Direction:
Decide whether each statement agrees with the boxing passage: (a) All judges scored the fight 118-109 for Hopkins. (b) Hopkins is forty-one years old. (c) Tarver said he saw no openings. For each, answer yes or no and quote the words from the passage that decide it.
# start of Passage shown
Hopkins held back, continuing the professional discipline he showed all night, and waited for the unlikely result to be official. It was like a well-worn horseplayer watching the payoff on the tote board before heading to the betting window.

All judges favored Hopkins an accurate 118-109. With his thumping triumph, “The Executioner” can cash in on history.

Forty-one-year-old Hopkins, now 47-4-1 (32), made a late delivery of his promise to retire, but if he does hang up the gloves he couldn’t go out in much more impressive fashion.

“I told people they’d be surprised,” said an unmarked Hopkins. “I knew I could fight at this weight five or six years ago."

“Sometimes you wake up and it’s just not your day,” mused Tarver in a monotone. “I was flat. I saw openings but I was a step too late every time. Bernard had a great game plan and he stuck to it.”
# end of Passage shown
# start of Source data
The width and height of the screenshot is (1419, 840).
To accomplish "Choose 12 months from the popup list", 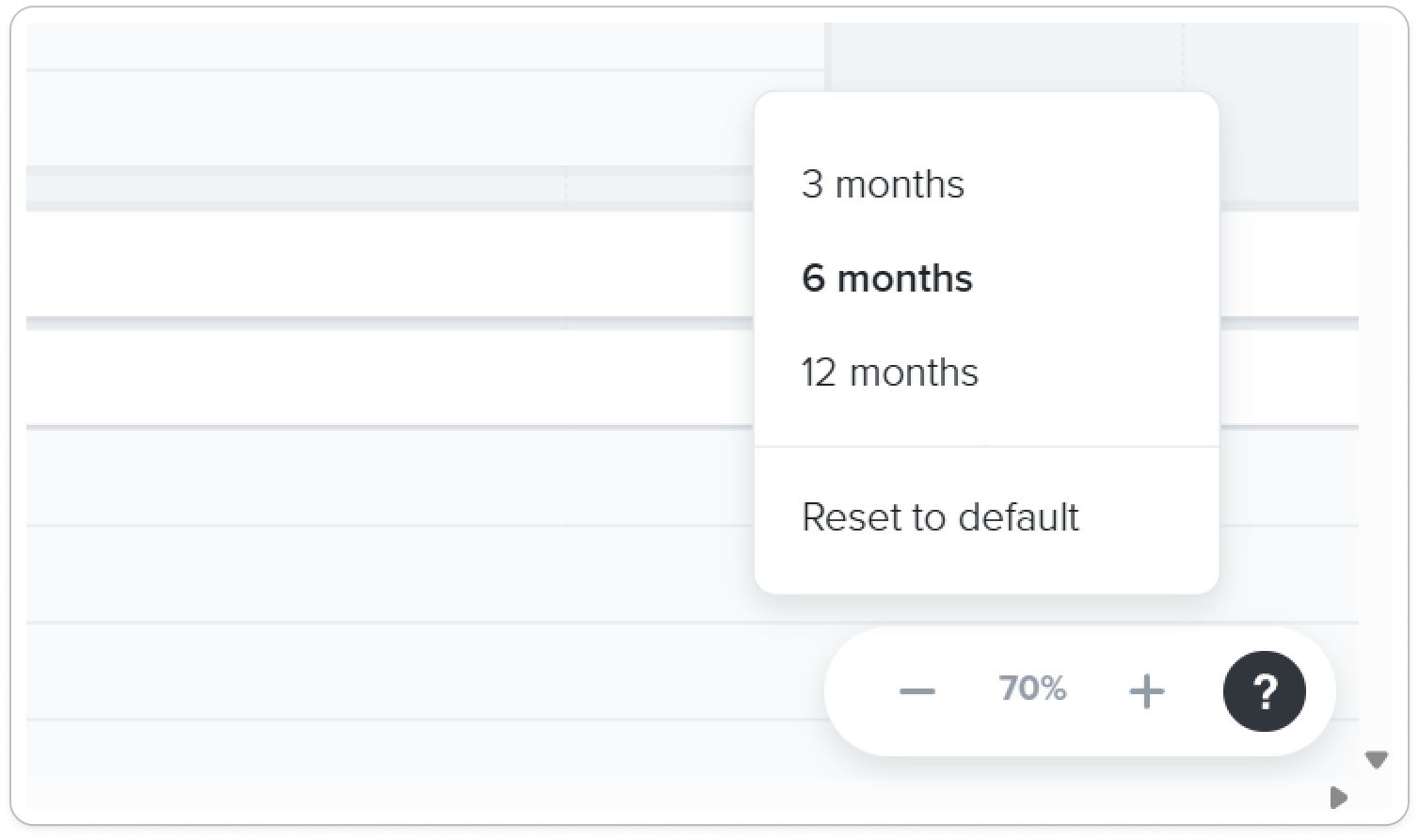I will pos(889,372).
# end of Source data
Response:
(a) Yes: "All judges favored Hopkins an accurate 118-109."
(b) Yes: "Forty-one-year-old Hopkins"
(c) No: "I saw openings but I was a step too late every time."